Dataset entries
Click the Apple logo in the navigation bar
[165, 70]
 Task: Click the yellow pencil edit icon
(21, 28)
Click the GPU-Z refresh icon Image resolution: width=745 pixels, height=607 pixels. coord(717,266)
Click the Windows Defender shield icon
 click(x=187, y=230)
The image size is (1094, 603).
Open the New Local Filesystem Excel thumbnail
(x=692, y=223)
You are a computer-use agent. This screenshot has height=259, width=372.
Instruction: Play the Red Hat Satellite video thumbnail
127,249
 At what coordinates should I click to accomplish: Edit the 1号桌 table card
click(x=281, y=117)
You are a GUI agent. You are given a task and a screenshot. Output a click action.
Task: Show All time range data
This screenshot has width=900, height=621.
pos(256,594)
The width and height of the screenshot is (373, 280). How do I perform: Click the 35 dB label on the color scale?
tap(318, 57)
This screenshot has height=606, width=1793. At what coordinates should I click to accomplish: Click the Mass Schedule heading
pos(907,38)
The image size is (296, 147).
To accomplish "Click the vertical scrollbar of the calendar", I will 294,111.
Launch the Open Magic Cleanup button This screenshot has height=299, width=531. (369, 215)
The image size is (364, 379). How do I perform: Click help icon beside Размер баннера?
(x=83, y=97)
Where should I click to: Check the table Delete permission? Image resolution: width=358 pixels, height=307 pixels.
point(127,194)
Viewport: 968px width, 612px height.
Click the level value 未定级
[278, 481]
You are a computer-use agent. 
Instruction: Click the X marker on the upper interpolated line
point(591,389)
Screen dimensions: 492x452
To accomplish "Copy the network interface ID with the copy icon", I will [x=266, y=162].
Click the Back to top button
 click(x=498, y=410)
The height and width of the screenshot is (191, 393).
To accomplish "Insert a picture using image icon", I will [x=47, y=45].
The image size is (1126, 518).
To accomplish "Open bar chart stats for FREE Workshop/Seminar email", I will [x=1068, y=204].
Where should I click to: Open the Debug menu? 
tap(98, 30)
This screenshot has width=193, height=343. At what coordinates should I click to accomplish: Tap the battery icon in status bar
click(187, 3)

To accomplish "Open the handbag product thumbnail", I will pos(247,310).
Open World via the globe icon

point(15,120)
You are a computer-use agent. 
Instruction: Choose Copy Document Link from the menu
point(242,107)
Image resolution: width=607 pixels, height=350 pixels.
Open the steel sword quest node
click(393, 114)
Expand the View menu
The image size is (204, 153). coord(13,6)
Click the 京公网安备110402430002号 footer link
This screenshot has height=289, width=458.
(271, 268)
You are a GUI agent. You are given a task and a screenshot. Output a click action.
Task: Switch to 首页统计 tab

- [Instructions for the task] All entries shown above should be printed again exactly.

- [Reply]
Click the Apple logo in the navigation bar
[165, 70]
 Task: Click the yellow pencil edit icon
(21, 28)
Click the GPU-Z refresh icon Image resolution: width=745 pixels, height=607 pixels. coord(717,266)
Click the Windows Defender shield icon
 click(x=187, y=230)
The image size is (1094, 603).
Open the New Local Filesystem Excel thumbnail
(x=692, y=223)
You are a computer-use agent. This screenshot has height=259, width=372.
Instruction: Play the Red Hat Satellite video thumbnail
127,249
 At what coordinates should I click to accomplish: Edit the 1号桌 table card
click(x=281, y=117)
You are a GUI agent. You are given a task and a screenshot. Output a click action.
Task: Show All time range data
This screenshot has width=900, height=621.
pos(256,594)
The width and height of the screenshot is (373, 280). How do I perform: Click the 35 dB label on the color scale?
tap(318, 57)
This screenshot has height=606, width=1793. At what coordinates should I click to accomplish: Click the Mass Schedule heading
pos(907,38)
The image size is (296, 147).
To accomplish "Click the vertical scrollbar of the calendar", I will 294,111.
Launch the Open Magic Cleanup button This screenshot has height=299, width=531. (369, 215)
The image size is (364, 379). How do I perform: Click help icon beside Размер баннера?
(x=83, y=97)
Where should I click to: Check the table Delete permission? Image resolution: width=358 pixels, height=307 pixels.
point(127,194)
Viewport: 968px width, 612px height.
Click the level value 未定级
[278, 481]
You are a computer-use agent. 
Instruction: Click the X marker on the upper interpolated line
point(591,389)
Screen dimensions: 492x452
To accomplish "Copy the network interface ID with the copy icon", I will [x=266, y=162].
Click the Back to top button
 click(x=498, y=410)
The height and width of the screenshot is (191, 393).
To accomplish "Insert a picture using image icon", I will [x=47, y=45].
The image size is (1126, 518).
To accomplish "Open bar chart stats for FREE Workshop/Seminar email", I will [x=1068, y=204].
Where should I click to: Open the Debug menu? 
tap(98, 30)
This screenshot has width=193, height=343. At what coordinates should I click to accomplish: Tap the battery icon in status bar
click(187, 3)

To accomplish "Open the handbag product thumbnail", I will pos(247,310).
Open World via the globe icon

point(15,120)
You are a computer-use agent. 
Instruction: Choose Copy Document Link from the menu
point(242,107)
Image resolution: width=607 pixels, height=350 pixels.
Open the steel sword quest node
click(393, 114)
Expand the View menu
The image size is (204, 153). coord(13,6)
Click the 京公网安备110402430002号 footer link
This screenshot has height=289, width=458.
(271, 268)
You are a GUI agent. You are given a task and a screenshot. Output a click action.
Task: Switch to 首页统计 tab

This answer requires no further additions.